Chapter 43:
I, a Hermaphrodite, Live by Taking Lives
Kun Buyu had finally spoken the truth, yet Wan Ling could not, would not, accept it.
“Why…” Her lips were cracked, her voice hoarse. “Why tell me now? Wouldn’t it have been better to keep it hidden forever? Why reveal it now—why now!” She asked again and again, not knowing how many times she had repeated herself, not realizing that with each repetition her voice trembled more violently.
“Because I will not live much longer.” Kun Buyu pressed a hand to his chest. Blood seeped through his robes, dark and glistening even in the faint firelight of night. “There are things I must do while I still have the strength. Once I die, it will be too late.” Then, strangely, he smiled with fatherly tenderness. “In truth, I have always thought of you as a daughter. For instance—every time Hong’er chased you and called you ‘sister,’ I never stopped him.”
Wan Ling did not even hear those final words. Her entire mind clung to that single phrase: I thought of you as a daughter.

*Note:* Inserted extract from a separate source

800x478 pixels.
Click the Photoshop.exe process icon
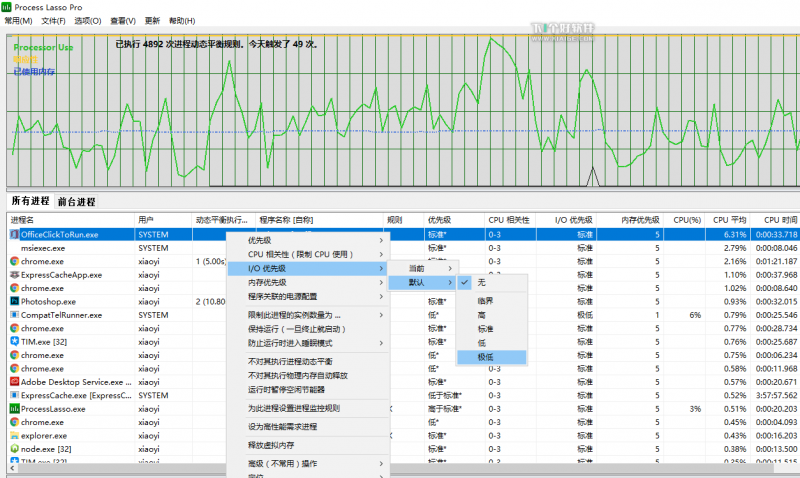[14, 301]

She wanted to scream at him—If you truly saw me as a daughter, why did you mark me as a slave? Why did you make me cook and wash, wait upon your family, live in chains? Why, when assassins struck and you fled for your life, did you carry only Kun Hong on your shoulders, leaving me behind?
She wanted to ask. But no words came out. The firewood crackled and spat, sparks rising into the cold night sky.
“Do you remember what you said earlier?” Kun Buyu’s voice was low. “That you would protect Kun Hong at all costs. Remember that.”
“I remember.”
“Then swear it.”
“What?” Wan Ling jolted.
“Swear it.” Kun Buyu’s eyes, in the dark, became a bottomless whirlpool, as if they could swallow the night itself. Wind whispered around them. Not far beyond lay the borders of Nan Chuan—a small country, rich in soil and gentle in its ways. In that place, even two orphaned children would not starve.
“I will say a line, and you will repeat it after me.”
“…Yes.”
Kun Buyu’s voice rolled like distant thunder:
“I, Wan Ling, swear to give my life, at any cost, to protect Kun Hong.
I will raise him to manhood, return him to Beiji, and see him claim the seat of Grand Priest.
I vow to turn my blood and my soul into a blade in his hand, to cut down every obstacle, to destroy every enemy.”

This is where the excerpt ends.